Figure 2.
Footprint-free TALEN-Mediated Correction of Arg1Δ Mouse iPSCs
(A) Schematic of strategy used for TALEN-mediated reincorporation of Arg1 exons 7 and 8 via homology-directed repair in combination with piggyBac transposon methodology. Green triangle denotes the target site of TALEN 7/8 in intron 6 of Arg1. Black arrows indicate primers for PCR-based screening to confirm the selected clones. The remnant LoxP left from the initial Cre-excision of exons 7 and 8 would be removed upon targeting vector integration.
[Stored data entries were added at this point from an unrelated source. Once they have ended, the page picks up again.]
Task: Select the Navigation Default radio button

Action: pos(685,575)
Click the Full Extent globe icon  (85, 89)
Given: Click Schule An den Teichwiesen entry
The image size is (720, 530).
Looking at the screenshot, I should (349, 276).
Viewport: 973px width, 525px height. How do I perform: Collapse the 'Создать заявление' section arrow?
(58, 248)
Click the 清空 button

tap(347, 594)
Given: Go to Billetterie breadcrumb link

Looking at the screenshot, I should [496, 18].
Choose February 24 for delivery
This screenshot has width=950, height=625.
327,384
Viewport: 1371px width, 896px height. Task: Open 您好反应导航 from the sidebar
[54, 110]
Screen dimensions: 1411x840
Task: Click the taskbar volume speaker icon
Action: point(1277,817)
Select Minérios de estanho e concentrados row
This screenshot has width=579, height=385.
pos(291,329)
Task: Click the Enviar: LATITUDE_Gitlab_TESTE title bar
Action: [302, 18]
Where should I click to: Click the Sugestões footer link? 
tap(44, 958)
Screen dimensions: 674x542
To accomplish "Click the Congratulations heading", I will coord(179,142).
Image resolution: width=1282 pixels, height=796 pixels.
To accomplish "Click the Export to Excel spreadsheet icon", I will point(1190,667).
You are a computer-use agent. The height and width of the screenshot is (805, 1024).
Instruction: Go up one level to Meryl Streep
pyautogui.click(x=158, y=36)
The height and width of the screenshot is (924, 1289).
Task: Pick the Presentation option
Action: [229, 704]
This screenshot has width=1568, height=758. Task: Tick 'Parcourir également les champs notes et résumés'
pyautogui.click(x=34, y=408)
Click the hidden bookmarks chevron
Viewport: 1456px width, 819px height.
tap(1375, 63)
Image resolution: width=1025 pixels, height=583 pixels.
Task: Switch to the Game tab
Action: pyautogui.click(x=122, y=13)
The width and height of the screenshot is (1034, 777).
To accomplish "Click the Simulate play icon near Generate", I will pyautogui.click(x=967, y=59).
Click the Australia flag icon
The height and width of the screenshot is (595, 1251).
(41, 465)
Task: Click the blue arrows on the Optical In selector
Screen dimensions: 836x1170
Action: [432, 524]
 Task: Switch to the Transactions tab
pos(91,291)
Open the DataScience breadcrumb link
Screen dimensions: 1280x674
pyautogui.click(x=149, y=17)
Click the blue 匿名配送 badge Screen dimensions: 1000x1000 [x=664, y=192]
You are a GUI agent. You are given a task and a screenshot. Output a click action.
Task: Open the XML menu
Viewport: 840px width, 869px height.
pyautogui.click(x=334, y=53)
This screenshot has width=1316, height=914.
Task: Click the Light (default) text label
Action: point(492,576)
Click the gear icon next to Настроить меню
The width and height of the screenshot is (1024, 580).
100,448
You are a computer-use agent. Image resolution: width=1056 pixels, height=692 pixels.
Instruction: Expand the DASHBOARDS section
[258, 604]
The characteristic “footprint” TTAA sequence at the site of transposon excision is shown. PBx, piggyBac transposase; T2A, viral sequence for ribosomal skipping; Puro, puromycin; ITR, inverted terminal repeat; TK, thymidine kinase. (B) Representative gel images showing integration-specific PCR of puromycin-resistant single-cell clones derived from Arg1Δ iPSC after TALEN treatment. Each homology arm was amplified independently by PCR. Amplicon sizes of the left and right arm were 1,530 and 1,233 bp, respectively. The clones indicated by an asterisk are correctly targeted with integrated selection cassette and corrective sequence in the desired position at the Arg1 locus. (C) PCR-based excision screening. A table shows primer combination to uniquely identify different alleles after piggyBac excision and negative selection by ganciclovir. (D) A representative gel of different banding patterns and corresponding genotypes. Amplicon sizes of the repaired and targeted alleles were 668 bp and 530 bp, respectively. PBx-excised clones are indicated by asterisks. (E) Footprint sequencing analysis of transposon-free repair clones. TTAA target sites are boxed.